Çambel’in raporunda, gençlik teşkilatının gelir kaynakları olarak, devlet yardımı, belediyelerin yardımı, CHP’nin yardımı, fahri üye yardımı, müesseselerden gelecek yardım, etkinliklerden gelecek yardım ve Türk Ocakları binaları öngörülmüştü. Gençlik teşkilatının uygulamaya konulmasında Çambel, kademeli bir geçişin uygun olacağını düşünüyordu. CHP’nin parti teşkilatının bulunduğu merkezlerden başlayarak kademeli olarak teşkilatın taşraya yayılabileceğini ya da İstanbul, Ankara ve İzmir gibi büyük illerden başlamak suretiyle pilot merkezler seçilebileceğini tavsiye ediyordu.
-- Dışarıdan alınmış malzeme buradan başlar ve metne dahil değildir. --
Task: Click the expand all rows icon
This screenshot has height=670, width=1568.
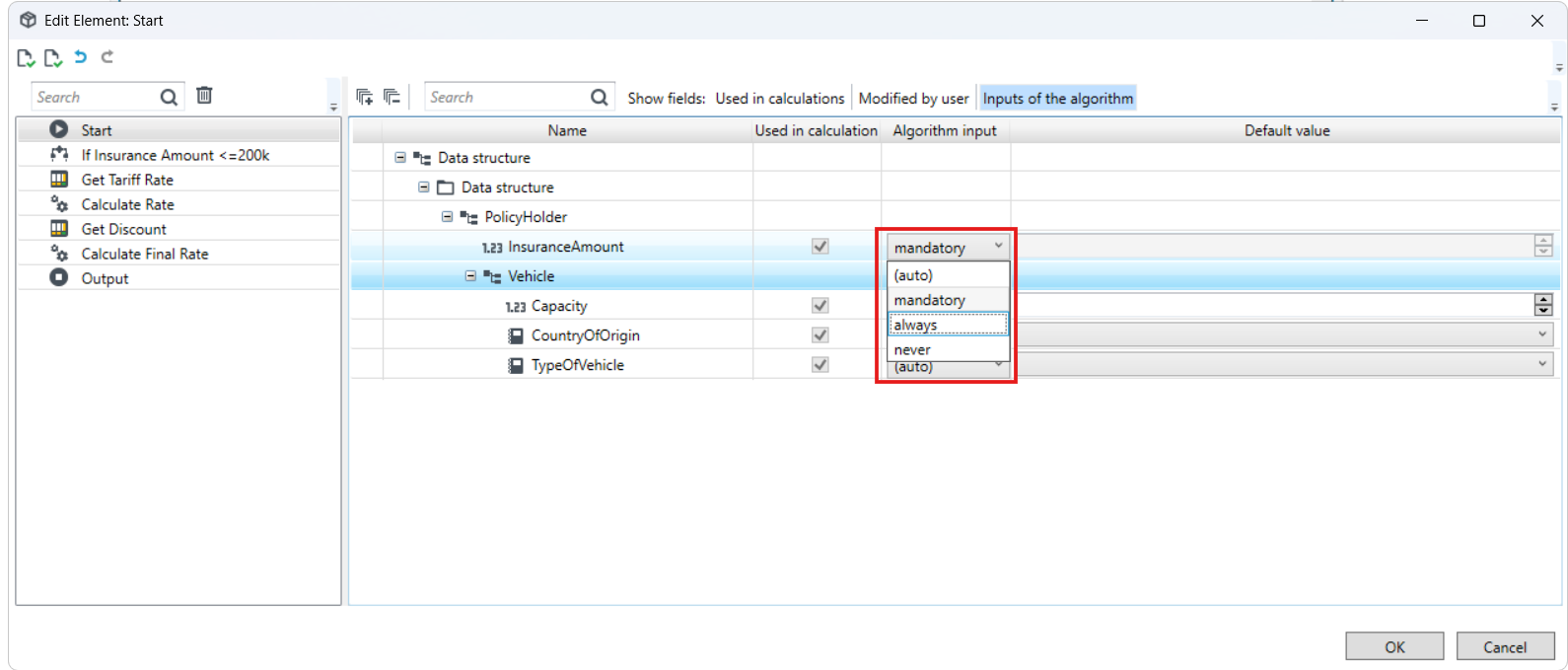Action: (365, 97)
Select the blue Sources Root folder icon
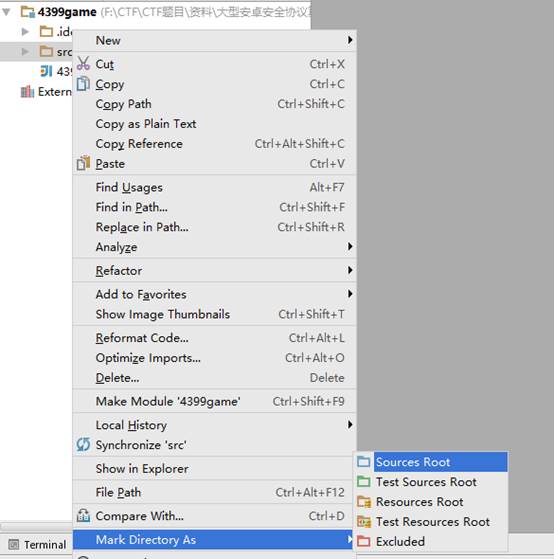Screen dimensions: 554x559 tap(364, 462)
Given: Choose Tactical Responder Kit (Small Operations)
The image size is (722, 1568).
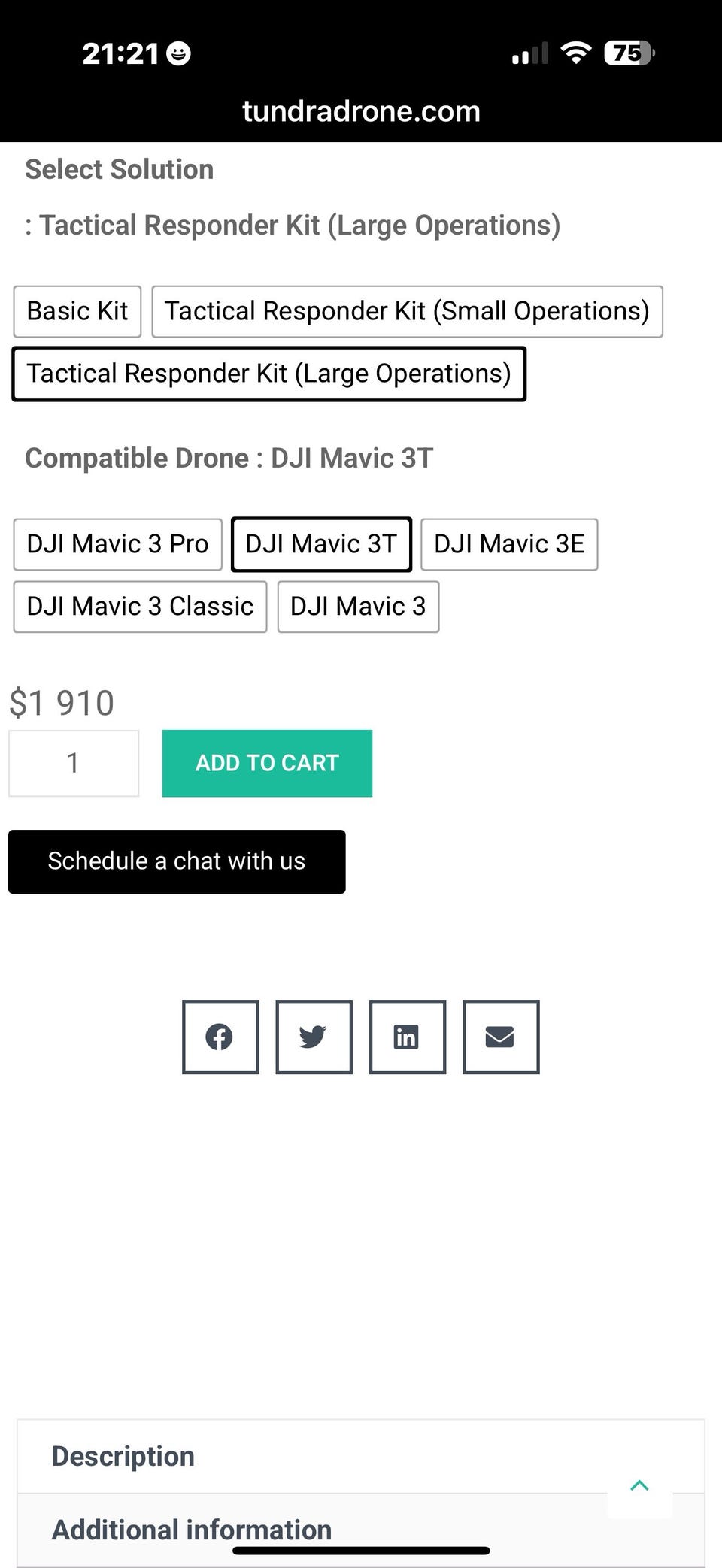Looking at the screenshot, I should (x=407, y=311).
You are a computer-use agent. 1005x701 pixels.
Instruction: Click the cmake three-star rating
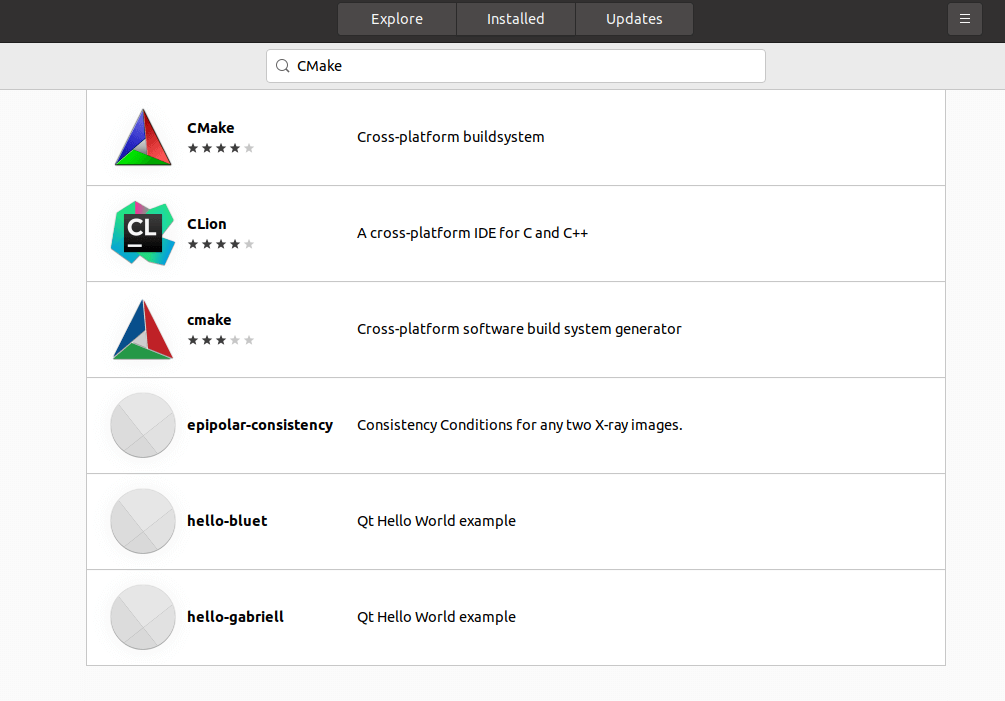point(221,340)
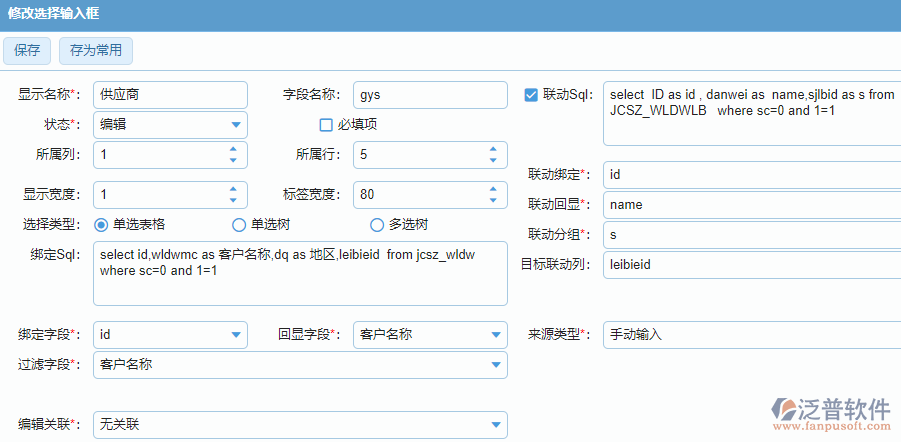
Task: Expand the 绑定字段 dropdown
Action: click(x=235, y=335)
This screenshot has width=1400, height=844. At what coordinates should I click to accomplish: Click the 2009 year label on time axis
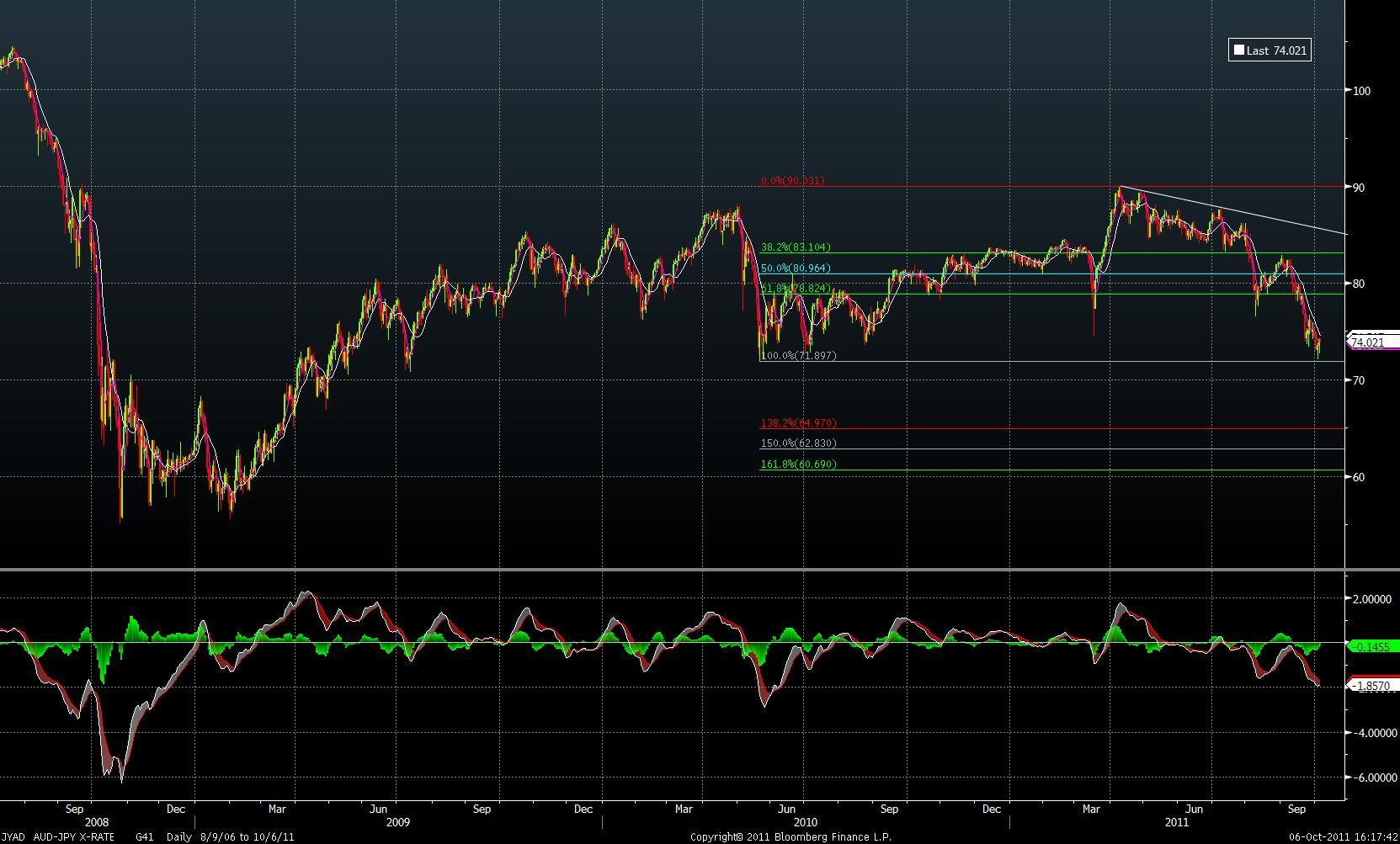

d. Kazım Özalp’in “Türk Kemal Gençliği”

Daha önce değinildiği üzere Kazım Özalp, CHF’nin “spor ve gençlik” bürosunun başına getirilen isimlerden birisiydi. Carl Diem’in Türkiye’de bulunduğu 1933 yılı güz aylarında bahsi edilen büronun başında bulunuyordu. Türkiye’de kurulması düşünülen gençlik teşkilatıyla ilgili fi kirlerini de bu tarihlerde ortaya koymuştur[59]. Kazım Paşa, ilk olarak Birinci Dünya Harbi’nden sonra gençlik teşkilatı ve spor cemiyetlerinin başta Avrupa olmak üzere dünya genelinde yaygınlaşması ve önem kazanmasına işaret etmektedir. Ona göre, bu yaygınlaşmada, savaş sonrasında rejim değiştiren başta Almanya ve Rusya gibi memleketlerin, yeni rejimin ideolojisini genç nesillere aktarmak istemeleri etkili olmuştur. Özalp’e göre, bizim durumumuz bu tablodan ayrı tutulamazdı. Türkiye’nin yaşadığı inkılap sürecini kastederek şöyle demektedir: “Bu yürüyüş o kadar uzun devam etmeli ki Türk yavrusu Kemalist yapılmak için değil fakat artık Kemalist olarak ana rahmine düşmelidir[60].”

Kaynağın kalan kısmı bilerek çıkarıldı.